L’autrice, nata a Lisbona nel 1974, insieme a Carvalho è fra le fondatrici della celebre casa editrice lusitana Planeta Tangerina. Il prossimo sabato sarà ospite al festival di Cagliari Tuttestorie, quest’anno dedicato alle tematiche ambientali.

Nove uomini e due donne famosi per aver setacciato il mondo. Esiste qualche consonanza nelle loro biografie?

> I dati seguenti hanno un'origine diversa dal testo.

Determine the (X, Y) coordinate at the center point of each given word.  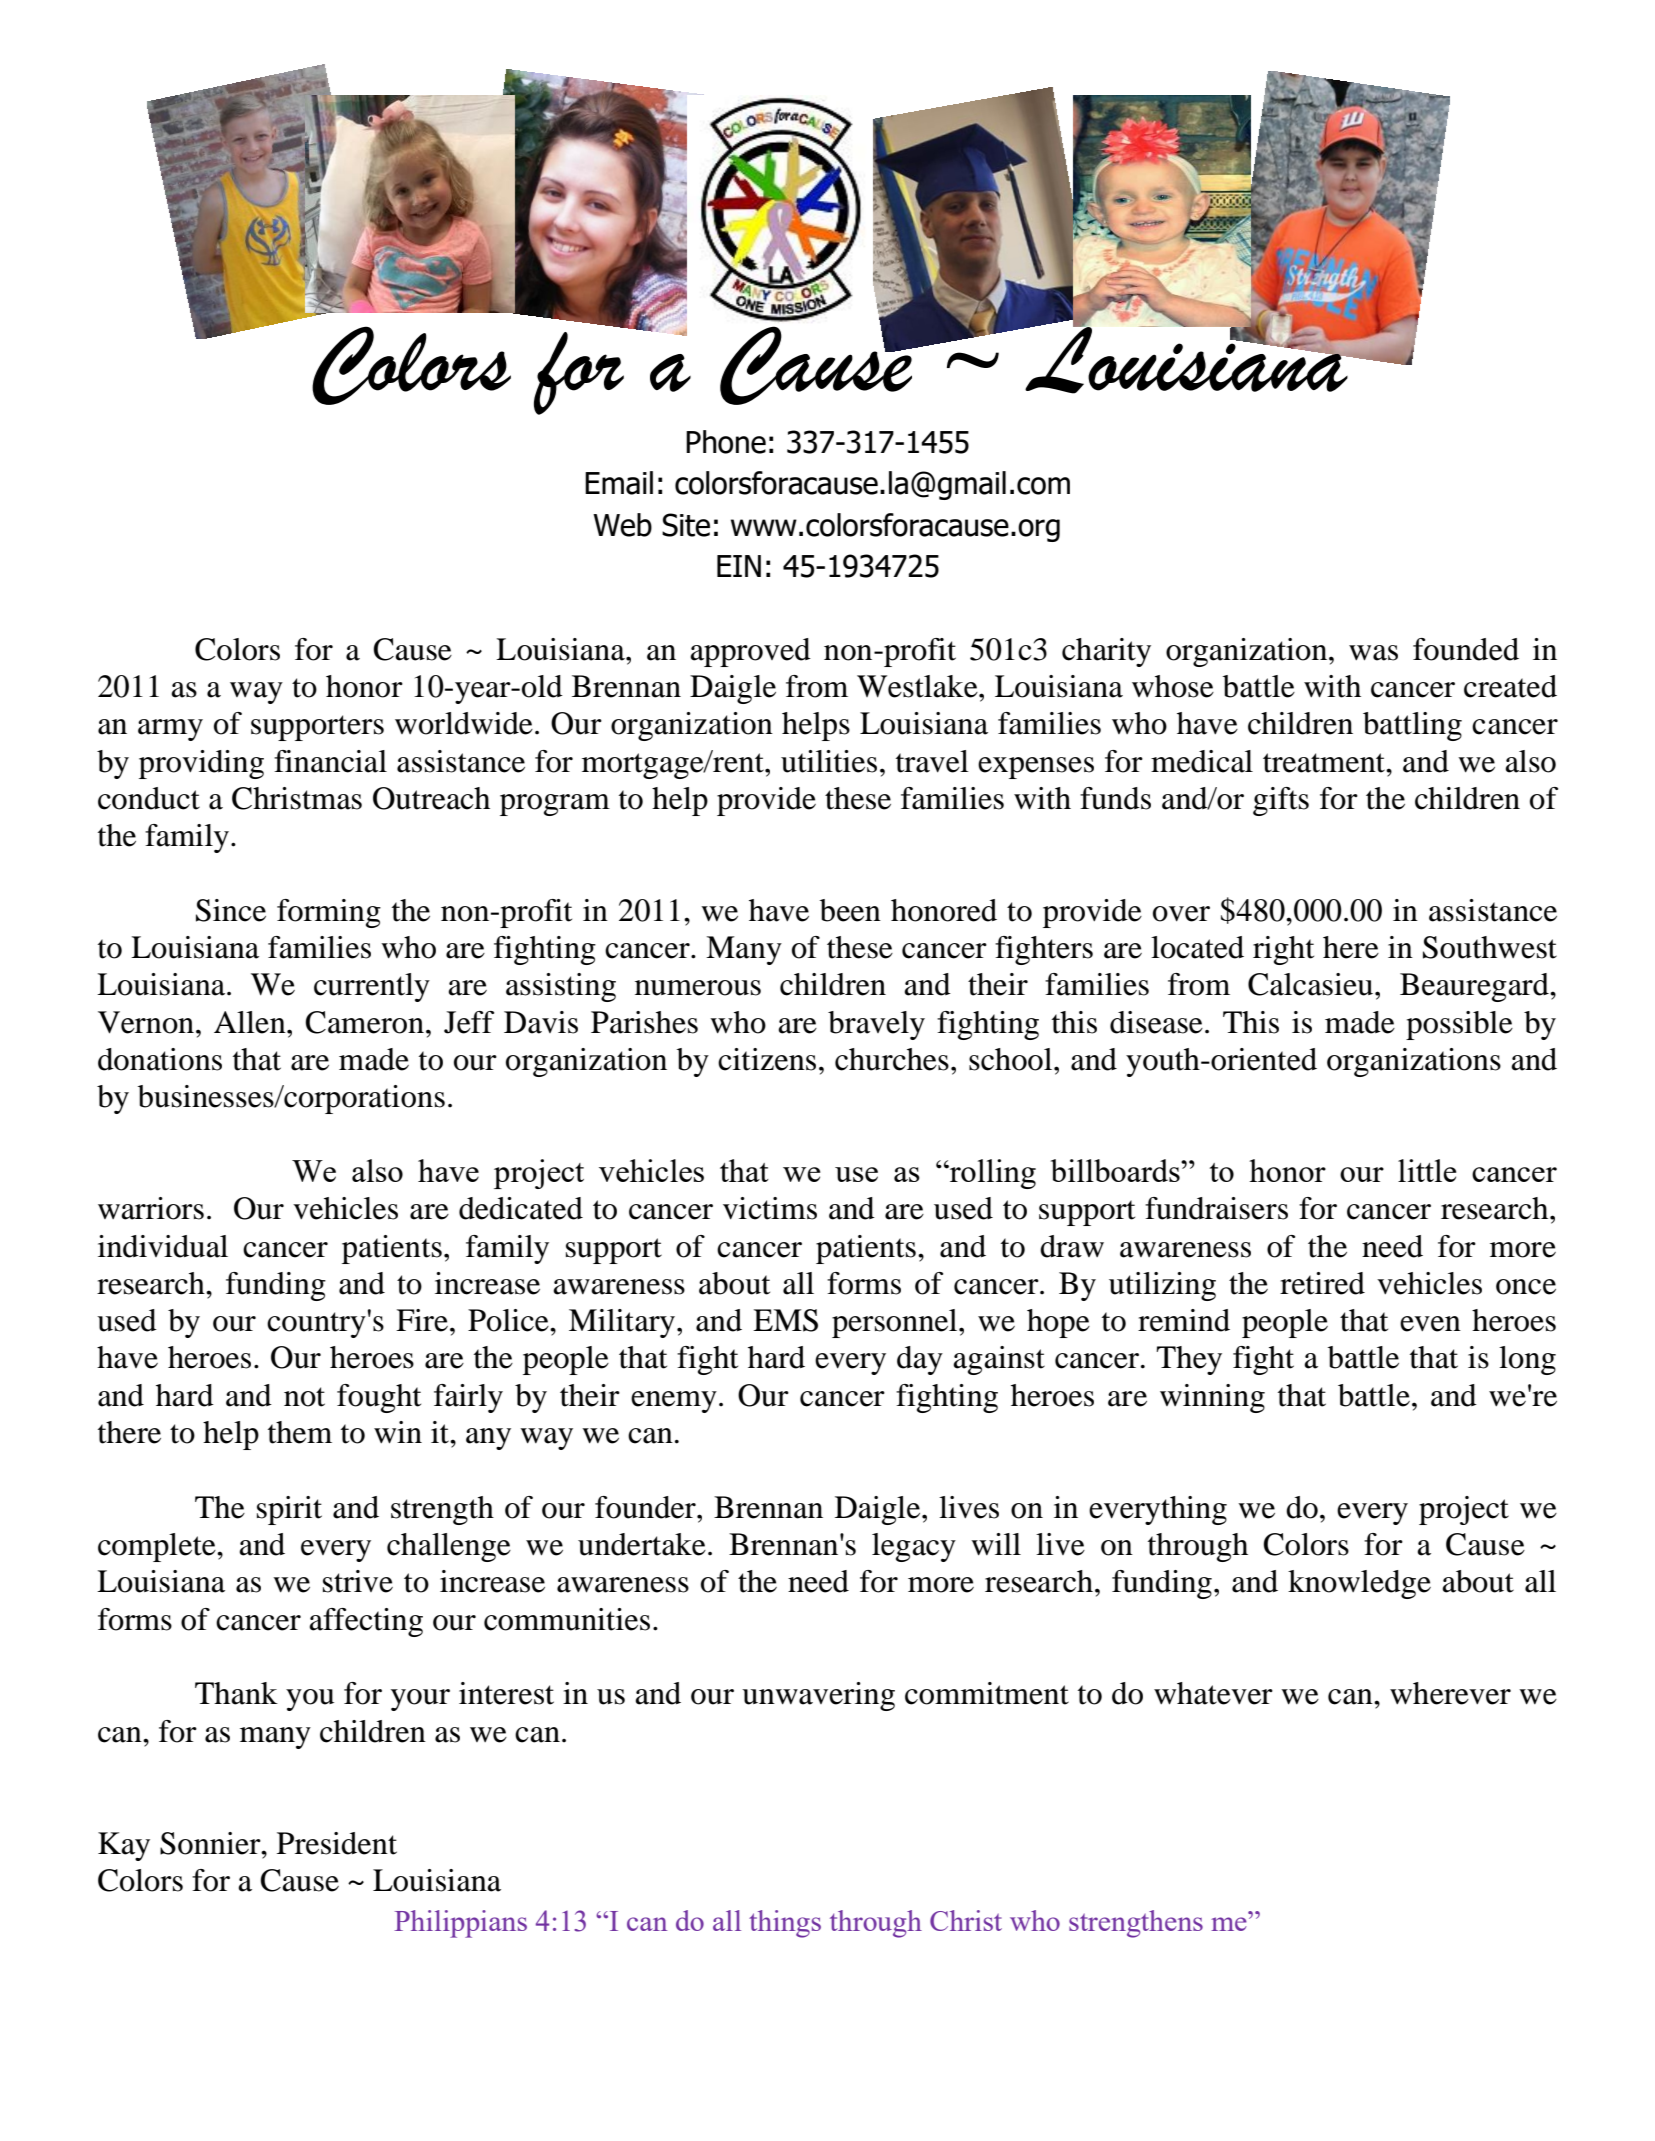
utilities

La scelta dei personaggi è stata una delle fasi più difficili da affrontare. Ho fatto ricerche approfondite: volevo studiare gli esploratori di ogni epoca e luogo. Il mio piano era di procedere per via di sottrazione. Eliminare i nomi noti, quelli più associati alle storie di violenza e conquista o guidati solo da interessi economici. Poi, sono stata assalita da dubbi: mi sono resa conto che sarebbe stato stimolante, in realtà, mostrare come alcuni di questi viaggiatori fossero spinti da motivazioni diverse. Di volta in volta, le spedizioni riunivano più interessi: diplomatici, militari, economici, scientifici. Tutti imbarcati sullo stesso vascello. Ho cambiato prospettiva e ho incluso nella mia lista anche Darwin e Marco Polo, aggiungendo esploratori che si muovevano non esclusivamente per conoscere altri luoghi. Certo, qualche priorità l’ho data: ciò che mi ha ispirata nella realizzazione del libro è stata la scoperta del naturalista e primo ecologista della storia Alexander von Humboldt, di cui mi sono letteralmente innamorata. Fin dall’inizio, ho posto attenzione alle mie scelte perché non volevo glorificare i maltrattamenti contro altri popoli né il dominio coloniale degli europei. D’altra parte, ho pensato che non avesse senso proporre una storia asettica, evitando gli argomenti scottanti. Così, ho scritto una sorta di introduzione in cui sollevo molti interrogativi (le motivazioni, l’uso ambiguo delle parole «scoperta» o «incontro», la violenza, le donne in viaggio, etc.). Un espediente narrativo per immettere i lettori direttamente nel contesto affinché possano comprendere meglio le controversie associate al tema.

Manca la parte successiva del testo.